“It is time to close the cracks,” repeats a group of Peronist leaders as a slogan. Cracks inward, where the party is worn out in the debate between the leaderships of Cristina Kirchner and Axel Kicillof. And cracks outward, due to the multiple fights they faced during the government administration.
That is why the federal Justicialism, which had already met in Parque Norte in May, did so again in mid-June, but in the Interior. Under the slogan of “Peronism debates”, as they call the event, the leaders met in Concepción del Uruguay, Entre Ríos, to present a plan to the countryside, the declared enemy of Kirchnerism since “la 125”.
Warm The organizers of the third Peronism escape personalisms. To avoid definitions and get away from the internal fight between Cristina and Axel, they say that “it is not time to discuss candidates.” But they want to become the alternative to Javier Milei.
It is not an easy task, they start the race from far behind. Unlike the other spaces, they do not have any names with political weight. The highest representatives are the head of the AGN, Juan Manuel Olmos, and the deputies Guillermo Michel and Victoria Tolosa Paz.

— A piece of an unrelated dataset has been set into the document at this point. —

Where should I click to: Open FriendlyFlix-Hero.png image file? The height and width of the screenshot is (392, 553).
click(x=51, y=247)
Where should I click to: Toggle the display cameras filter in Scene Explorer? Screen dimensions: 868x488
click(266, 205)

To avoid this problem they added a lot of militancy. And from all over the country. They may not be the best known, but there are many. In the Concepción tent they gathered 1,600 leaders from most of the provinces. There they presented the “Federal Program for Agricultural Competitiveness.” A document with eight objectives: The first, a comprehensive tax reform for the countryside that would include a review of the withholding scheme, one of the political flags of Kirchnerism.
The speakers at the event criticized the President. “We have to return to represent those who believe in work, production. That is the challenge that Peronism has,” said Senator Marcelo Lewandoski. However, they had to be updated to some of the concepts that La Libertad Avanza planted and that flourish for all politics. “Fiscal balance must exist,” he admitted. Although he later justified: “But it should be a means and not an end. Politics has to serve so that people live better.”

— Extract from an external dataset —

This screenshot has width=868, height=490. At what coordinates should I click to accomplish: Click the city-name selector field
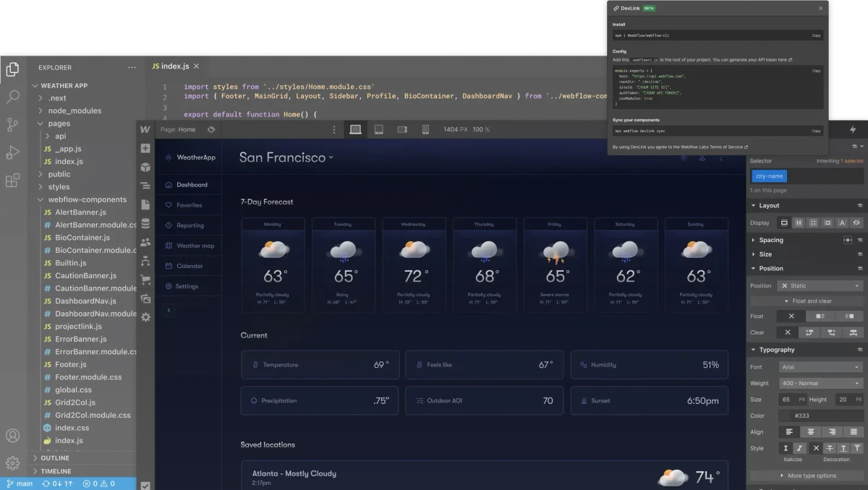(x=769, y=176)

Armed. The thread inside the country is not exclusive to federal Peronism. In Entre Ríos, for example, Kirchnerism and Kicillof’s Right to the Future Movement had organized activities.
Days before Olmos and Tolosa Paz disembark, Máximo Kirchner led a political plenary in Paraná. “Peronism is not in a position to exclude anyone, it must hold internal debates,” he said at the headquarters of the ATE union. And he attempted a tepid self-criticism: “Understanding that part of this President arriving at the Casa Rosada has to do with the fact that Peronism became very timid and stopped doing the things it had to do.”
Kicillof’s MDF had carried out its activity a couple of days before in the same province. Officials close to the Buenos Aires governor had landed in Concordia to carry out an activity on public health. In less than a week, the three Peronisms gained footing in the province governed by an ally of Milei, Rogelio Frigerio.
Kicillof works hard to re-arm Peronism. Of course, with the advantages that virtuality gives it. He appears at militant events through videos, to avoid having to travel and interrupt his activity as governor. There is a libertarian logic in his idea: if it worked for Milei to campaign without touring the country, he could emulate it. In recent days, he participated in a meeting in the south of Santa Fe via video conference. “We have to put all our energy into preparing for what is coming,” the governor harangued. And he concluded: “We are coming up with a discussion, a debate and a historic election that has to do with the future of Argentina, with the disasters they are causing and with how the national heritage, our industry and jobs are being put at risk.”
The primary idea of federal Peronism is to escape the dichotomy of Kirchner versus Kicillof. But in any case, if the objective fails, at least they will have enough political muscle to stand up to the future opposition candidate.
For this reason, many governors are attentive to this new adventure. Like Martín Llaryora from Córdoba, who enabled Nadir Nifury, his official, to participate in both meetings of “Peronism in debate.”
The next meeting is beginning to be outlined for next month and it would be in the north of the country. They want to convince the leaders of the historic party that there are changes that are irreversible since the arrival of Milei. With all the criticism they make of the President, they admit that, even if the PJ has to govern again, the next administration cannot lack economic order and fiscal balance.